Apply what you read:
1 > According to the biography of Thomas E. Mittler, where did he earn his bachelor's degree, and in what subject?
2 > Pick up the biography of Thomas E. Mittler right after its last sentence and keep writing.

- Born: September 18, 1928 Vienna, Austria
- Died: March 13, 2012 (aged 83)
- Citizenship: Austria
- Education: Imperial College London; University of Cambridge;
- Partner: Bergliot "Tutten" née Finsen
- Children: 2
- Scientific career
- Fields: Entomology
- Institutions: University of California, Berkeley
- Thesis: (1955)
- Doctoral advisor: Vincent Wigglesworth

= Thomas E. Mittler =

Austrian entomologist (1928–2012)

Thomas Eduard Mittler (September 18, 1928-March 13, 2012) was an Austrian entomologist who primarily researched the diets of insects, particularly aphids. He was the editor of the Annual Review of Entomology from 1967-1997.

==Early life and education==
Thomas Eduard Mittler was born on September 18, 1928, in Vienna, Austria as the second child of parents Anna and Stefan Mittler. In 1938, he fled with his family from Austria to England as a result of the Anschluss, when Austria was annexed into Nazi Germany. In England, he attended Imperial College London, graduating with a bachelor's degree in zoology in 1949. He then attended the University of Cambridge for his PhD under entomologist Vincent Wigglesworth, graduating in 1955. His doctoral research centered on the diet and nutrition of sap-feeding insects, especially aphids.

Provided records:
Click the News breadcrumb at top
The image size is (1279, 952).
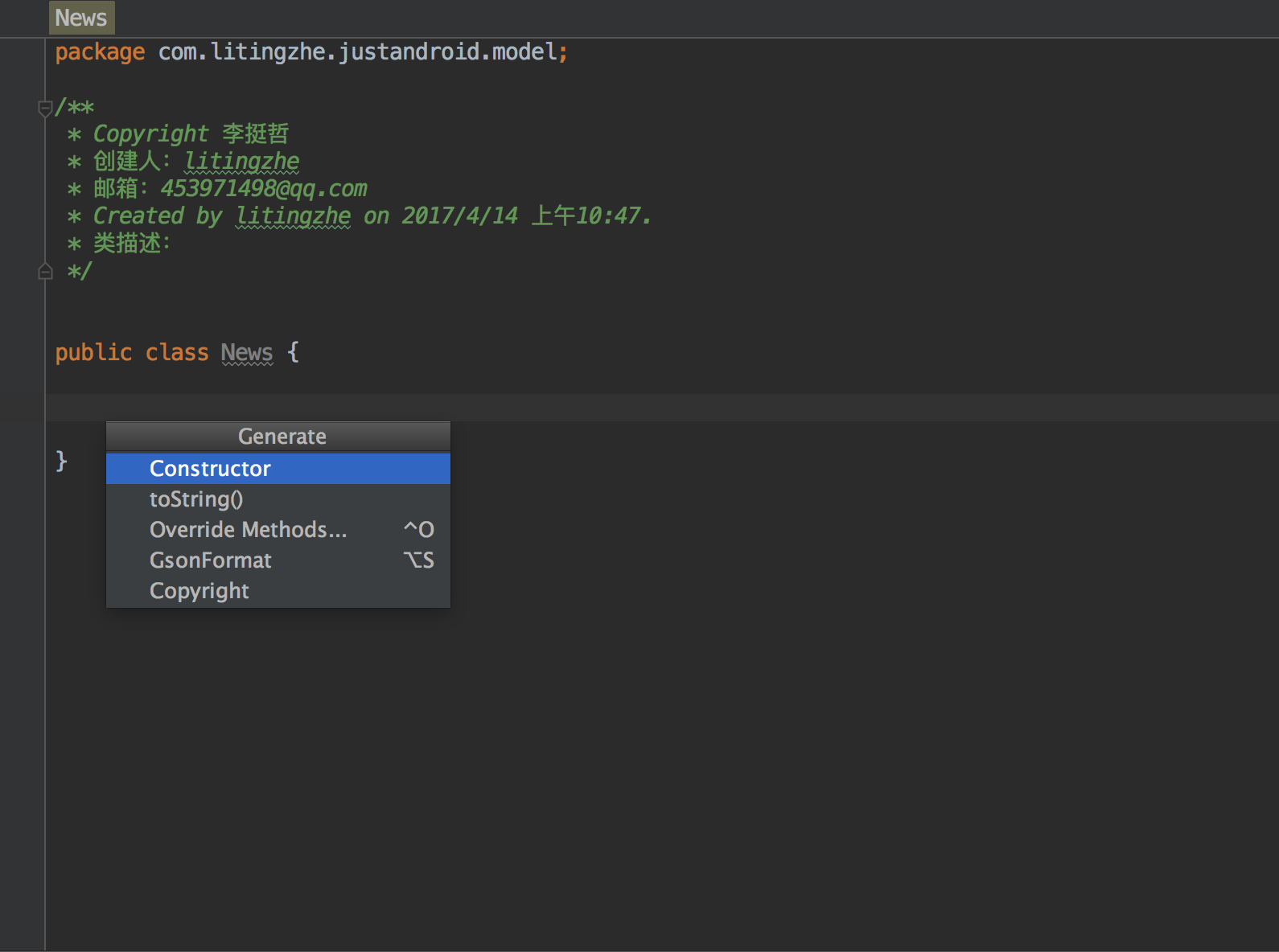click(x=81, y=18)
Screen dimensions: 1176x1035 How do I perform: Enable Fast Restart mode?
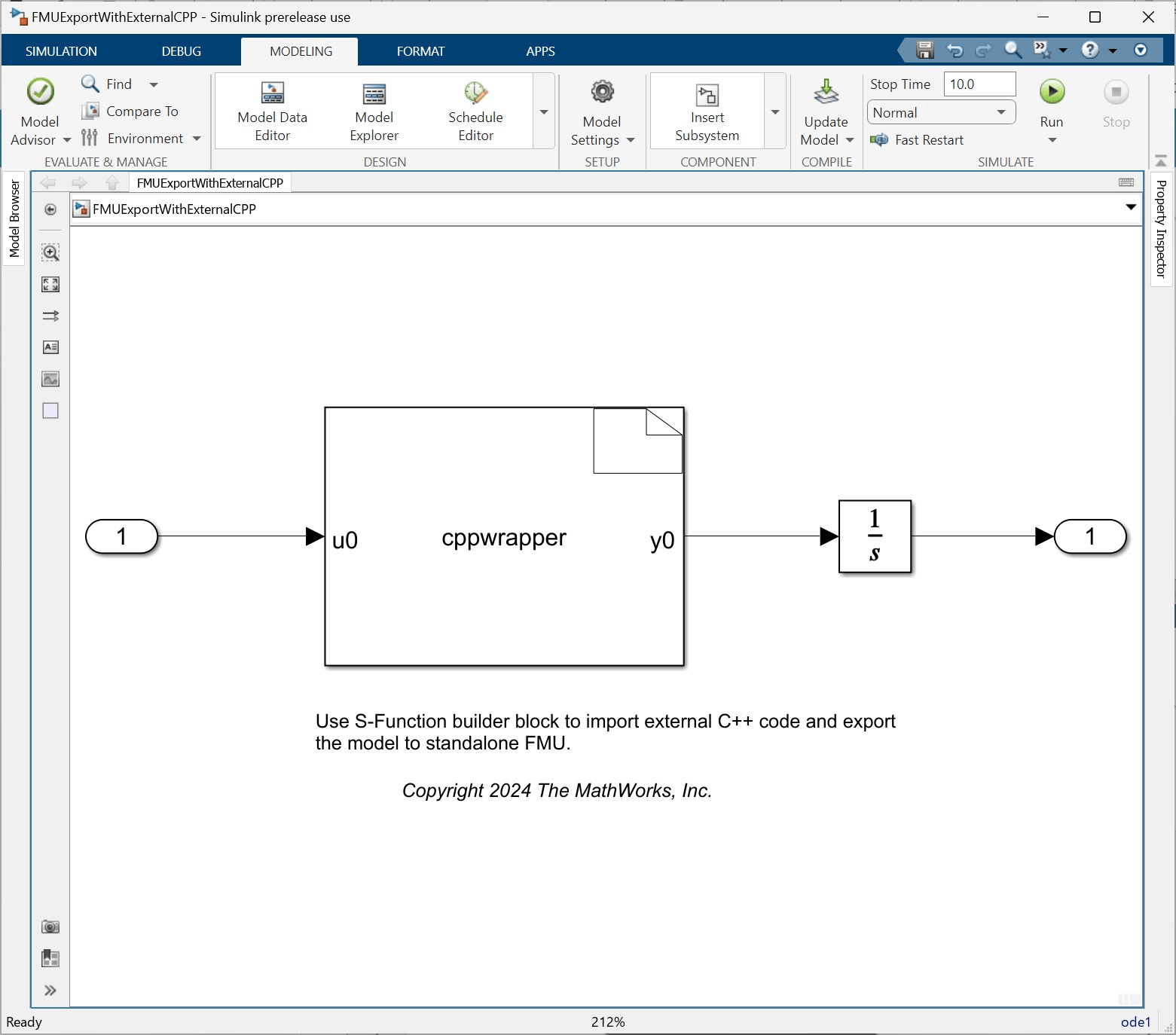917,139
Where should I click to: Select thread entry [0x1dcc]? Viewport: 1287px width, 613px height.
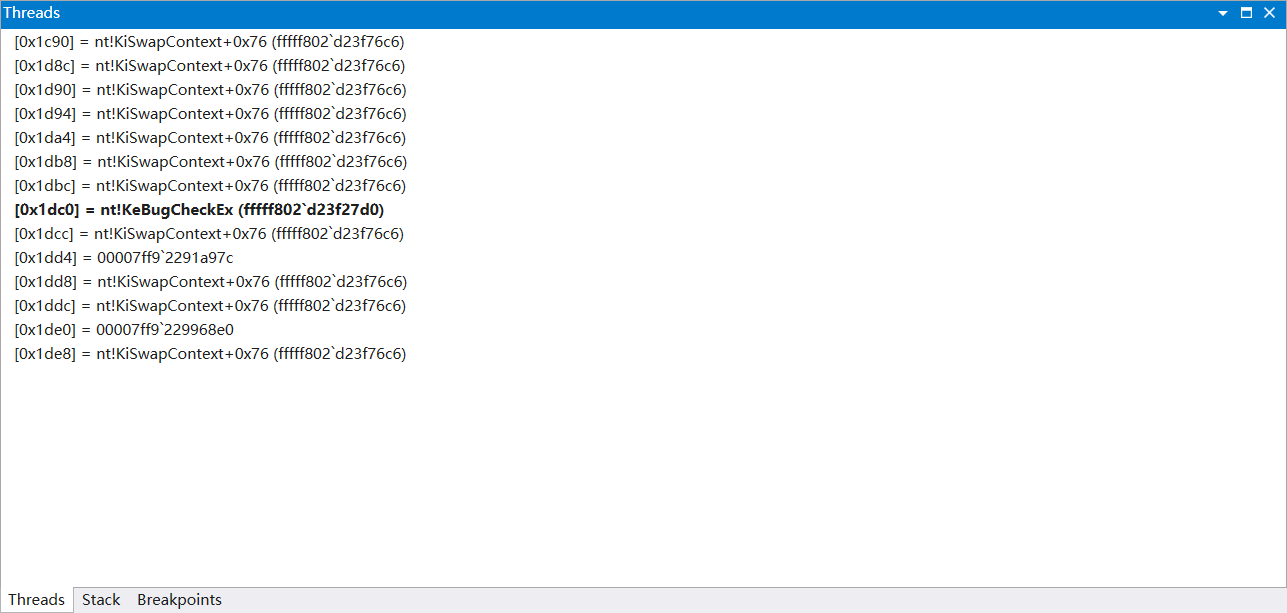coord(210,233)
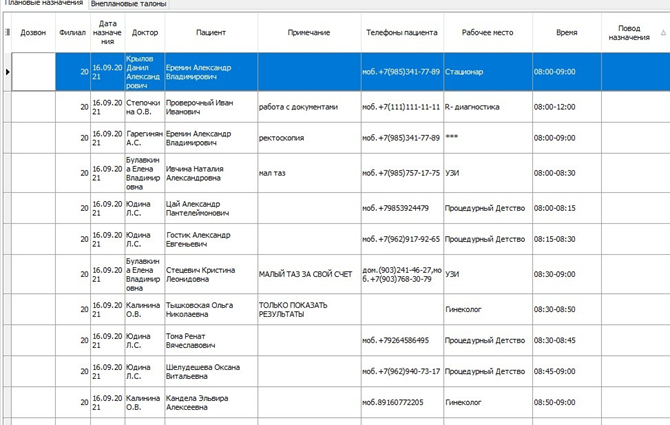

Answers to the tasks:
1 > He earned a bachelor's degree in zoology at Imperial College London.

2 >
==Career==
Upon finishing his PhD, he held temporary positions in London, Canada and Denmark. He accepted a position at the University of California, Berkeley in 1961. At Berkeley he continued his studies of aphid diet; with Reginald Dadd, he defined the first completely chemically defined artificial diets for aphids, based on their previous studies of the chemical composition of sap. He also researched the diet of the Mediterranean fruit fly, a major agricultural pest, as a consultant for the United Nations Food and Agriculture Organization. He remained at Berkeley until his retirement in 1994.
He was an editor of the Annual Review of Entomology from 1967-1997. He was also an editor of Entomologia Experimentalis et Applicata for twenty years. Altogether, he published more than 100 scientific papers, including the 1972 text History of Entomology.

==Personal life and death==
In 1954, he married Bergliot "Tutten" Finsen, who was originally from Denmark. They enjoyed skiing and ice dancing, as well as traveling. They had two children together, John and Eric. He died on March 13, 2012, from a respiratory infection.